NEW DELHI: Bringing huge relief to cancer and kidney patients in India, the government on Monday allowed Hyderabad-based Natco Pharma to manufacture and sell cancer-treatment drug Nexavar at a price over 30 times lower than charged by its patent-holder and German multinational Bayer Corporation under Section 84 of the Indian Patent Act.
The order was issued by India Patents Office as a 'Compulsory Licence' under the Indian Patent Act, which is in compliance with the TRIPS agreement of the World Trade Organisation.
Nexavar is a drug used to treat liver and kidney cancer and sells at Rs 2.84 lakh for a pack of 120 tablets. The medicine could now be made available to patients at a price not exceeding Rs 8,880 for 120 tablets.
However, the move by the government has upset the German company.
"We are disappointed by the decision of the Patent Controller in India to grant a compulsory license for Nexavar. We will evaluate our options to further defend our intellectual property rights in India," Bayer said in a statement.
In his order, Controller of Patents PH Kurian said the move followed Bayer not doing enough to scale up the sale of the drug despite getting patent for it in India in 2008.
Explaining, the order said: "The patentee (Bayer) did not import the drug at all in 2008 and imported in small quantities in 2009 and 2010."

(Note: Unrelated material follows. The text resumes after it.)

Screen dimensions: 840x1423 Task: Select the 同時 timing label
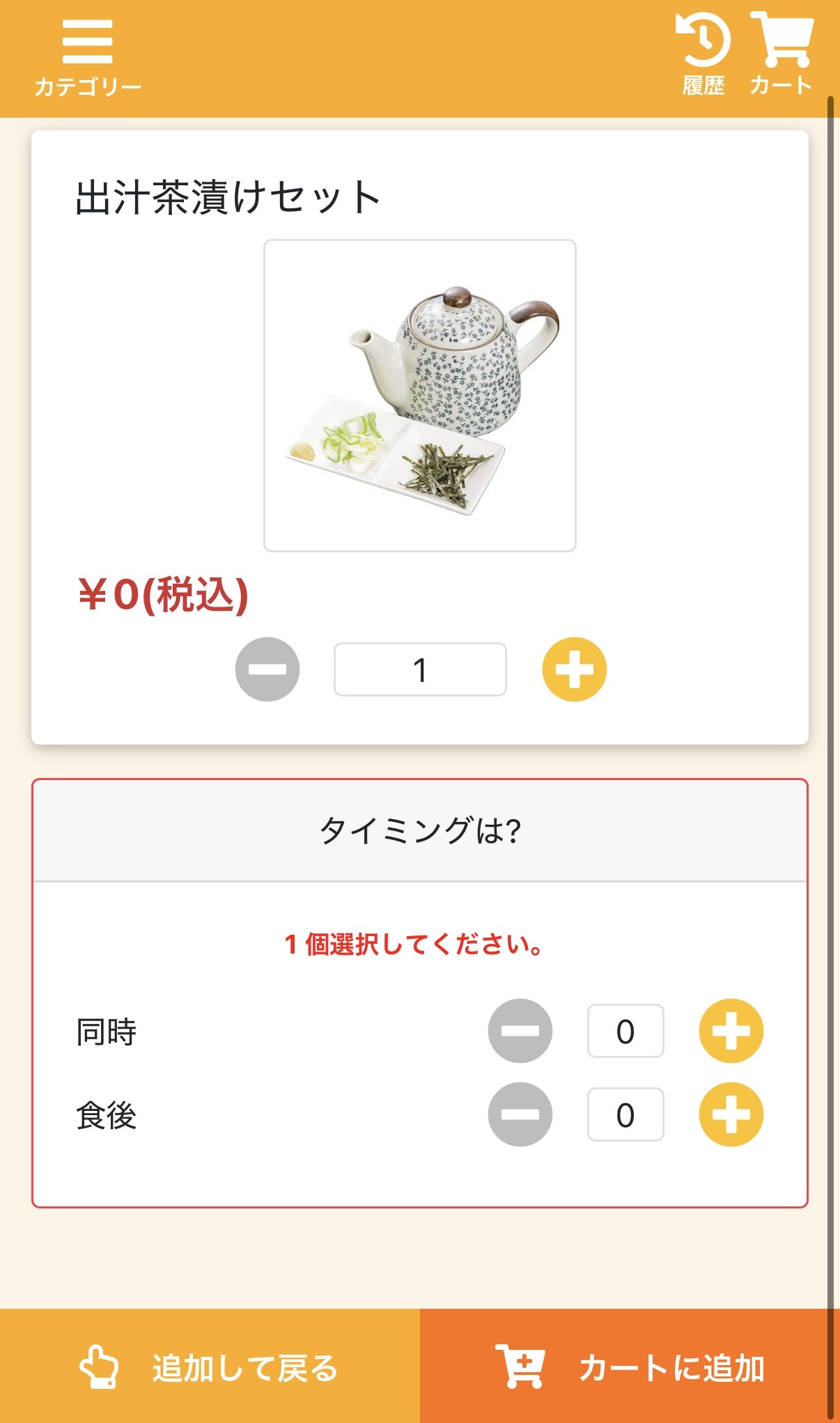pyautogui.click(x=106, y=1032)
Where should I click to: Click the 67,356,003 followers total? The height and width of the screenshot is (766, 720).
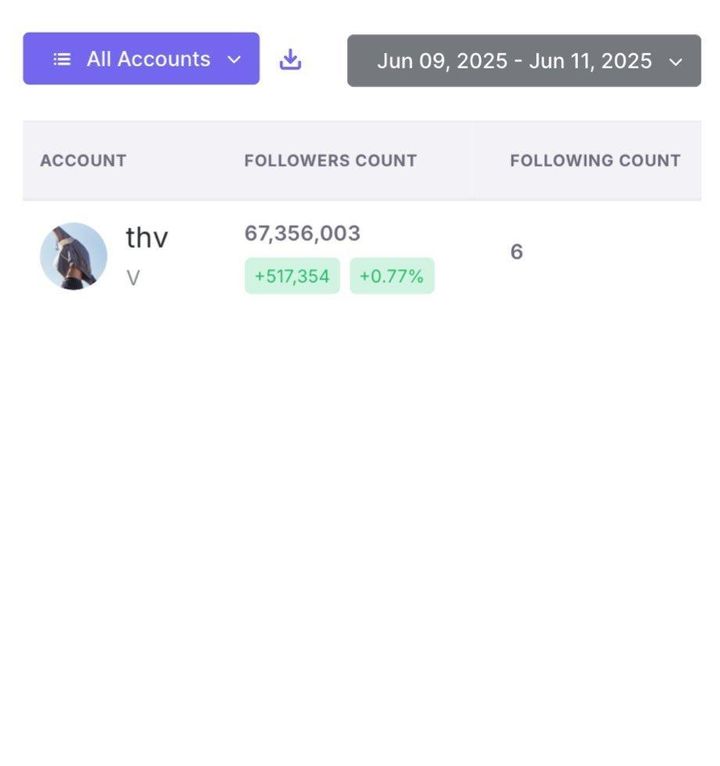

As per WTO agreement, a compulsory license can be invoked by a national government allowing someone else to produce a patented product or process without the consent of the patent owner. It is done for the cause of public health.
Kurian said: "I do not also see any prompt action in the part of the patentee to start the working of the invention in the territory of India on a commercial scale and to an adequate extent."
Commenting on the development, Natco Pharma said: "Natco welcomes this order and opines that this opens up a new avenue of availability of life saving drugs at an affordable price to the suffering masses in India."